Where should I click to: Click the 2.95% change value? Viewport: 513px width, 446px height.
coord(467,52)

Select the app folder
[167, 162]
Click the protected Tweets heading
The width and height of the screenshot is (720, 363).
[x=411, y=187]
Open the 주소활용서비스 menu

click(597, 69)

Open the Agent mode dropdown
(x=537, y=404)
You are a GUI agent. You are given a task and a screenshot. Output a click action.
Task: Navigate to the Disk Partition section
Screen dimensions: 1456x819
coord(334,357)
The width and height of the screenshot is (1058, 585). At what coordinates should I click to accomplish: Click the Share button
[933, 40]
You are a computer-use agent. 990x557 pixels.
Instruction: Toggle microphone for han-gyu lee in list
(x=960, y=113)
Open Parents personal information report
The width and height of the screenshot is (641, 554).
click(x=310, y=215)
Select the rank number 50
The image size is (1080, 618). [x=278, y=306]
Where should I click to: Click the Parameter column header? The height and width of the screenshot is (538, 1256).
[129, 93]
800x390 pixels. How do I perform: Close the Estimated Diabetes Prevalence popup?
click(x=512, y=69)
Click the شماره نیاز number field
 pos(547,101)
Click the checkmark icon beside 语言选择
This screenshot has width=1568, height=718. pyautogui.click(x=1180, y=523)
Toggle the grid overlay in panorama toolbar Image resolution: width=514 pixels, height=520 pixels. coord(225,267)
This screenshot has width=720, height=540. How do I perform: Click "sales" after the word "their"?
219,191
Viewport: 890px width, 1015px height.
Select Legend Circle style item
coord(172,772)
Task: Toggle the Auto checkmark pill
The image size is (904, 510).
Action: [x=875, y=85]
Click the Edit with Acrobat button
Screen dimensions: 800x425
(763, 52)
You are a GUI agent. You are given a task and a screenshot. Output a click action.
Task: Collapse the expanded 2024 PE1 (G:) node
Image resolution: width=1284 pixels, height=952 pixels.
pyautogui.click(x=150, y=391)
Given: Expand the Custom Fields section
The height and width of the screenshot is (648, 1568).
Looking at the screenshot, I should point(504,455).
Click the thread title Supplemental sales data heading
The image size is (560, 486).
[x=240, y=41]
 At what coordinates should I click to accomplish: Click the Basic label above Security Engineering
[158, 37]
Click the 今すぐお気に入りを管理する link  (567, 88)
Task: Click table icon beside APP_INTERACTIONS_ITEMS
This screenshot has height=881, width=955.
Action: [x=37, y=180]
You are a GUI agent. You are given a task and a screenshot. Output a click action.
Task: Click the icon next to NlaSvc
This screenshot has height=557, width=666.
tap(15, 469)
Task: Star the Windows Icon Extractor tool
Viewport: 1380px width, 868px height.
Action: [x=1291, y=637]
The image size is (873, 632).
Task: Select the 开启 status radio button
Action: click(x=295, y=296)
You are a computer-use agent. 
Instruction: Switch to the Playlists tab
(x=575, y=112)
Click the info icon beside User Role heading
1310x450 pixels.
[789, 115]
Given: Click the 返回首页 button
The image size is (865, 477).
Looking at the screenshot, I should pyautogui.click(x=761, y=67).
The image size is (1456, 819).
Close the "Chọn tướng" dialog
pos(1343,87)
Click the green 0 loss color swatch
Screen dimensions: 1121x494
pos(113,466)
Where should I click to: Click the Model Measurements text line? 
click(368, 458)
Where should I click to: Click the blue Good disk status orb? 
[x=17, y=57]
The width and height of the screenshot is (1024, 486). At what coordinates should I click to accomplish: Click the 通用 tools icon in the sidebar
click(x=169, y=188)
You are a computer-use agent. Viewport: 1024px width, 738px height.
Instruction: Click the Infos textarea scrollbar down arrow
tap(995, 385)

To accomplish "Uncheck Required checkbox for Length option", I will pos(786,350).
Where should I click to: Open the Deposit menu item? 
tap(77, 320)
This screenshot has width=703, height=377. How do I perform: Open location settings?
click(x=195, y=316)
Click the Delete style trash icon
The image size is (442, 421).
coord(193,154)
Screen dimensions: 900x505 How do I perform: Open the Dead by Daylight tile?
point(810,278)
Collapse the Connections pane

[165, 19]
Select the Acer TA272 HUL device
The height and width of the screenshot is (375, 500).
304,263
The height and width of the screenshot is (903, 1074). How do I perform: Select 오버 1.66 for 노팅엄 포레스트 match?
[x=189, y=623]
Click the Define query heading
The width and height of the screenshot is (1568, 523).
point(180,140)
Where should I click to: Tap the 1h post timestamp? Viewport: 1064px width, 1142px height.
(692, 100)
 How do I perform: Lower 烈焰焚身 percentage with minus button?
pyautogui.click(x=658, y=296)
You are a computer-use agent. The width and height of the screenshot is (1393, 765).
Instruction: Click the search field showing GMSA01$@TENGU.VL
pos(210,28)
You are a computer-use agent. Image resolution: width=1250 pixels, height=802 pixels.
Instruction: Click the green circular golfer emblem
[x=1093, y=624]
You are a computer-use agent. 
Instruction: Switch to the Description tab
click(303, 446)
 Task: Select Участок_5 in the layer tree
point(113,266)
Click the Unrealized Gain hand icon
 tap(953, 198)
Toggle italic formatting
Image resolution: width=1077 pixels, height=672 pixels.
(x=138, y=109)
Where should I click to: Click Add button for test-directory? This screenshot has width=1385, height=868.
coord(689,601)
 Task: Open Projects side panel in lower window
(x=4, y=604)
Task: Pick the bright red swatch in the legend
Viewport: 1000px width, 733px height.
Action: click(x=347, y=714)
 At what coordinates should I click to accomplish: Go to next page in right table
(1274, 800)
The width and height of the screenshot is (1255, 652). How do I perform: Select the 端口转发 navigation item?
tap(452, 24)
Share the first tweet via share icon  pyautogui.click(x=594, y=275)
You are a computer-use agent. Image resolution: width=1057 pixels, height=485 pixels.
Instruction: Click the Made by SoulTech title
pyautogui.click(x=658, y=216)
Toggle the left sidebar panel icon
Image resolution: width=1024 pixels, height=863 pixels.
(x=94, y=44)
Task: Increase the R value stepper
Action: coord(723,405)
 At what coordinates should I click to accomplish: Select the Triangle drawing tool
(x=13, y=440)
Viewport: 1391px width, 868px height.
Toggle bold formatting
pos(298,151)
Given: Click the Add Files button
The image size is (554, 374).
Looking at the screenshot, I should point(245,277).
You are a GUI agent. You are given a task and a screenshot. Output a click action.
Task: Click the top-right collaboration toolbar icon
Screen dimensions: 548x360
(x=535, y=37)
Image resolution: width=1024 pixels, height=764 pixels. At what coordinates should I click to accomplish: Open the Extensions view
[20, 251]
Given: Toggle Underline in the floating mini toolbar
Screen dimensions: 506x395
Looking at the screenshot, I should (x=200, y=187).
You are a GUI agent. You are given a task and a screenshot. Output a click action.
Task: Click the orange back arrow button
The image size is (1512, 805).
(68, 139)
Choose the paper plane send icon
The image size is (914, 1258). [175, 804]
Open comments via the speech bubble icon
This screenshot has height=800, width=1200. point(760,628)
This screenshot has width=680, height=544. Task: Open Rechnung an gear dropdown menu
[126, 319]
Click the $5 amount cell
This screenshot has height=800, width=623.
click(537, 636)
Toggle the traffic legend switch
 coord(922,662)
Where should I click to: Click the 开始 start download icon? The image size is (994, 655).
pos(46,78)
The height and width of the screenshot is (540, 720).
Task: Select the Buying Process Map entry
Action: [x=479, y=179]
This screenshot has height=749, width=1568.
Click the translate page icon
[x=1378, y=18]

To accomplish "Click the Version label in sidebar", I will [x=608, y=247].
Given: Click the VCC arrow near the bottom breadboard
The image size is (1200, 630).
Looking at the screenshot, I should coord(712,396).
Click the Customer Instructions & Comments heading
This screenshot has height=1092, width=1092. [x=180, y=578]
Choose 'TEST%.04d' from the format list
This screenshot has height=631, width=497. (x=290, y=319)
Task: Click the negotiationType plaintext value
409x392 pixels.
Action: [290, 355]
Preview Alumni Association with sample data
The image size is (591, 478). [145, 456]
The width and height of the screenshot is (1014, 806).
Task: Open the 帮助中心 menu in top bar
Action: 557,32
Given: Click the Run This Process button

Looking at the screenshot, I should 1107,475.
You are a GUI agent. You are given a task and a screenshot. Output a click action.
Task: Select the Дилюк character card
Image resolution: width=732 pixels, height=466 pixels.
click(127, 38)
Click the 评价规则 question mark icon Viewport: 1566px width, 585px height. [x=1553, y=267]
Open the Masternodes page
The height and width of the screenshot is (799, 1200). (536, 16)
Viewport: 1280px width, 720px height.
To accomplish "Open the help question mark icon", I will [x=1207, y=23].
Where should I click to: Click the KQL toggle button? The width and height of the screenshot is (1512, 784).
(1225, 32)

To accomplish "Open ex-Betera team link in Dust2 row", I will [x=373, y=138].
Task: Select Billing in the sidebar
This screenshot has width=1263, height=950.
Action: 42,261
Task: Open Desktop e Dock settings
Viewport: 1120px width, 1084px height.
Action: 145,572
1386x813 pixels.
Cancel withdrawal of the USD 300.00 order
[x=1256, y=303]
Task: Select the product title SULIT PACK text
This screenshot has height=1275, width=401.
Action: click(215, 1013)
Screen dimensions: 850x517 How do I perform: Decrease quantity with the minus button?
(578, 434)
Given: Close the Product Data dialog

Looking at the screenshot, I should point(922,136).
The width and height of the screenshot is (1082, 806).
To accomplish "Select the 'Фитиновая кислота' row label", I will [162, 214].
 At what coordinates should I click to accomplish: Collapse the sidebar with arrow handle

·····

• What to do:
Return the lines of the listing where the string "toolbar" appears.

• Exercise result:
Toggle the grid overlay in panorama toolbar Image resolution: width=514 pixels, height=520 pixels. coord(225,267)
Task: Click the top-right collaboration toolbar icon
Given: Toggle Underline in the floating mini toolbar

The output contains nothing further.